Segment Start: Dataset extract
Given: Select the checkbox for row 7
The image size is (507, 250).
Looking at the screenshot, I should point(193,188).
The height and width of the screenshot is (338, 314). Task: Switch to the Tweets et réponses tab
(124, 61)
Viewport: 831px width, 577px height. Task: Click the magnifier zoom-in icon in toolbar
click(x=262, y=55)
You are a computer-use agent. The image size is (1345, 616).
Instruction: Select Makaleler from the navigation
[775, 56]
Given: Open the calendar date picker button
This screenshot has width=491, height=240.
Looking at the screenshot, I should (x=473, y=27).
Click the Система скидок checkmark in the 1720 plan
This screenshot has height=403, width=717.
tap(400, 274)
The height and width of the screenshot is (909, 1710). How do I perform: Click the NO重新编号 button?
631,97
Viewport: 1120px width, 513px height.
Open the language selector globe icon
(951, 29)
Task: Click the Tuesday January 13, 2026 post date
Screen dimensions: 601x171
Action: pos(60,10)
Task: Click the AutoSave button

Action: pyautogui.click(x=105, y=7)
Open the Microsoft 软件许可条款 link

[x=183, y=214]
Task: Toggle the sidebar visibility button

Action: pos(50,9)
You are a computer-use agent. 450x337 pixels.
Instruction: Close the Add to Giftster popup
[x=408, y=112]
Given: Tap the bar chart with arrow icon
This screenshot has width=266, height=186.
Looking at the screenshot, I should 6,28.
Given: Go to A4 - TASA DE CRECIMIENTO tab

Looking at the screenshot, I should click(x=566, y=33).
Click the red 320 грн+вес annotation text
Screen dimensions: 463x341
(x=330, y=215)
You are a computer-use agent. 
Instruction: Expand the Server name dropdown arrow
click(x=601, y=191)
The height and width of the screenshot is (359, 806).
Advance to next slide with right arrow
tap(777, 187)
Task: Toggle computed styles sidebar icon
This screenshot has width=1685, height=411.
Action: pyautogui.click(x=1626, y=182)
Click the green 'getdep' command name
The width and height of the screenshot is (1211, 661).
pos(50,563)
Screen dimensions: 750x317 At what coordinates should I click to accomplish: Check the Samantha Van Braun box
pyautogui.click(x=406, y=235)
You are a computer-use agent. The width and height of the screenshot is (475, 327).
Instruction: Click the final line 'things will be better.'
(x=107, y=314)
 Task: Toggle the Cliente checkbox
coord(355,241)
Segment End: Dataset extract
Your task
A faithful, word-for-word transcript of the material above is the required answer.

Answer area
Given: Select the checkbox for row 7
The image size is (507, 250).
Looking at the screenshot, I should point(193,188).
The height and width of the screenshot is (338, 314). Task: Switch to the Tweets et réponses tab
(124, 61)
Viewport: 831px width, 577px height. Task: Click the magnifier zoom-in icon in toolbar
click(x=262, y=55)
You are a computer-use agent. The image size is (1345, 616).
Instruction: Select Makaleler from the navigation
[775, 56]
Given: Open the calendar date picker button
This screenshot has width=491, height=240.
Looking at the screenshot, I should (x=473, y=27).
Click the Система скидок checkmark in the 1720 plan
This screenshot has height=403, width=717.
tap(400, 274)
The height and width of the screenshot is (909, 1710). How do I perform: Click the NO重新编号 button?
631,97
Viewport: 1120px width, 513px height.
Open the language selector globe icon
(951, 29)
Task: Click the Tuesday January 13, 2026 post date
Screen dimensions: 601x171
Action: pos(60,10)
Task: Click the AutoSave button

Action: pyautogui.click(x=105, y=7)
Open the Microsoft 软件许可条款 link

[x=183, y=214]
Task: Toggle the sidebar visibility button

Action: pos(50,9)
You are a computer-use agent. 450x337 pixels.
Instruction: Close the Add to Giftster popup
[x=408, y=112]
Given: Tap the bar chart with arrow icon
This screenshot has width=266, height=186.
Looking at the screenshot, I should 6,28.
Given: Go to A4 - TASA DE CRECIMIENTO tab

Looking at the screenshot, I should click(x=566, y=33).
Click the red 320 грн+вес annotation text
Screen dimensions: 463x341
(x=330, y=215)
You are a computer-use agent. 
Instruction: Expand the Server name dropdown arrow
click(x=601, y=191)
The height and width of the screenshot is (359, 806).
Advance to next slide with right arrow
tap(777, 187)
Task: Toggle computed styles sidebar icon
This screenshot has width=1685, height=411.
Action: pyautogui.click(x=1626, y=182)
Click the green 'getdep' command name
The width and height of the screenshot is (1211, 661).
pos(50,563)
Screen dimensions: 750x317 At what coordinates should I click to accomplish: Check the Samantha Van Braun box
pyautogui.click(x=406, y=235)
You are a computer-use agent. The width and height of the screenshot is (475, 327).
Instruction: Click the final line 'things will be better.'
(x=107, y=314)
 Task: Toggle the Cliente checkbox
coord(355,241)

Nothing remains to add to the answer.